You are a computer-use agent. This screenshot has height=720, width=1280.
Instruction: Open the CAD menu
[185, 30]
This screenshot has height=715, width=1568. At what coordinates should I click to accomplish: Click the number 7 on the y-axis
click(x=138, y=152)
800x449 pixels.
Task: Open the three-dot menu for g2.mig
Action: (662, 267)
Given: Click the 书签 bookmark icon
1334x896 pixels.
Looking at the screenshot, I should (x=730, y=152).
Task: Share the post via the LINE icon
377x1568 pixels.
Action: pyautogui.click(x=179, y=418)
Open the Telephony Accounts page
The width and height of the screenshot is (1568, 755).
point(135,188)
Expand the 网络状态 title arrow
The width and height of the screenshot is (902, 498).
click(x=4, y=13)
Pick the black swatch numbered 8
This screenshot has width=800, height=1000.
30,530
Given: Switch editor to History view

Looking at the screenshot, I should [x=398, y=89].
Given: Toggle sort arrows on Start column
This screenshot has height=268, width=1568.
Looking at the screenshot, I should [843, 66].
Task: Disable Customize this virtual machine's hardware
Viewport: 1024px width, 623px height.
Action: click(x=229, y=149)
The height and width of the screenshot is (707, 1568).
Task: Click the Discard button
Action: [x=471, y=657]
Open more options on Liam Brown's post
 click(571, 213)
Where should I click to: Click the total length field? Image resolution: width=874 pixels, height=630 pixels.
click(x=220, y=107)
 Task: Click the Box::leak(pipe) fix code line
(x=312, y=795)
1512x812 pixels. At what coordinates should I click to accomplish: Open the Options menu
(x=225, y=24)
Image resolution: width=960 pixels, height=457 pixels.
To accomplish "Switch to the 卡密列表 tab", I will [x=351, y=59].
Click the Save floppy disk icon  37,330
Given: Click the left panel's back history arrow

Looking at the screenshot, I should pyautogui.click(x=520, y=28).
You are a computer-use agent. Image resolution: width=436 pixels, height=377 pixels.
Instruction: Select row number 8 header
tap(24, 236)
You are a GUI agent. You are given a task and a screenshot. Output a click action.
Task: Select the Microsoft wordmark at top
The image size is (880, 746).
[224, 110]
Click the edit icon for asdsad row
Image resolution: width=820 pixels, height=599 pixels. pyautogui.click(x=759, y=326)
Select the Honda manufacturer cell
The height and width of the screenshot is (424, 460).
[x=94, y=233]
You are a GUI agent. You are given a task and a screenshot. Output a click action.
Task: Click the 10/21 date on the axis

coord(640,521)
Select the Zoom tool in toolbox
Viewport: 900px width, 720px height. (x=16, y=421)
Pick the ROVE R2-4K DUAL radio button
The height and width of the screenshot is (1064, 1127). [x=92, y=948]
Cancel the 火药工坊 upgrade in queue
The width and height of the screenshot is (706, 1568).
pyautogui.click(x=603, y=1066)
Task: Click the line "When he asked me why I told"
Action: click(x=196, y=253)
:::::
## Prompt
Your answer must be every record above, retyped exactly.

## Written response
You are a computer-use agent. This screenshot has height=720, width=1280.
Instruction: Open the CAD menu
[185, 30]
This screenshot has height=715, width=1568. At what coordinates should I click to accomplish: Click the number 7 on the y-axis
click(x=138, y=152)
800x449 pixels.
Task: Open the three-dot menu for g2.mig
Action: (662, 267)
Given: Click the 书签 bookmark icon
1334x896 pixels.
Looking at the screenshot, I should (x=730, y=152).
Task: Share the post via the LINE icon
377x1568 pixels.
Action: pyautogui.click(x=179, y=418)
Open the Telephony Accounts page
The width and height of the screenshot is (1568, 755).
point(135,188)
Expand the 网络状态 title arrow
The width and height of the screenshot is (902, 498).
click(x=4, y=13)
Pick the black swatch numbered 8
This screenshot has width=800, height=1000.
30,530
Given: Switch editor to History view

Looking at the screenshot, I should [x=398, y=89].
Given: Toggle sort arrows on Start column
This screenshot has height=268, width=1568.
Looking at the screenshot, I should [843, 66].
Task: Disable Customize this virtual machine's hardware
Viewport: 1024px width, 623px height.
Action: click(x=229, y=149)
The height and width of the screenshot is (707, 1568).
Task: Click the Discard button
Action: [x=471, y=657]
Open more options on Liam Brown's post
 click(571, 213)
Where should I click to: Click the total length field? Image resolution: width=874 pixels, height=630 pixels.
click(x=220, y=107)
 Task: Click the Box::leak(pipe) fix code line
(x=312, y=795)
1512x812 pixels. At what coordinates should I click to accomplish: Open the Options menu
(x=225, y=24)
Image resolution: width=960 pixels, height=457 pixels.
To accomplish "Switch to the 卡密列表 tab", I will [x=351, y=59].
Click the Save floppy disk icon  37,330
Given: Click the left panel's back history arrow

Looking at the screenshot, I should pyautogui.click(x=520, y=28).
You are a computer-use agent. Image resolution: width=436 pixels, height=377 pixels.
Instruction: Select row number 8 header
tap(24, 236)
You are a GUI agent. You are given a task and a screenshot. Output a click action.
Task: Select the Microsoft wordmark at top
The image size is (880, 746).
[224, 110]
Click the edit icon for asdsad row
Image resolution: width=820 pixels, height=599 pixels. pyautogui.click(x=759, y=326)
Select the Honda manufacturer cell
The height and width of the screenshot is (424, 460).
[x=94, y=233]
You are a GUI agent. You are given a task and a screenshot. Output a click action.
Task: Click the 10/21 date on the axis

coord(640,521)
Select the Zoom tool in toolbox
Viewport: 900px width, 720px height. (x=16, y=421)
Pick the ROVE R2-4K DUAL radio button
The height and width of the screenshot is (1064, 1127). [x=92, y=948]
Cancel the 火药工坊 upgrade in queue
The width and height of the screenshot is (706, 1568).
pyautogui.click(x=603, y=1066)
Task: Click the line "When he asked me why I told"
Action: click(x=196, y=253)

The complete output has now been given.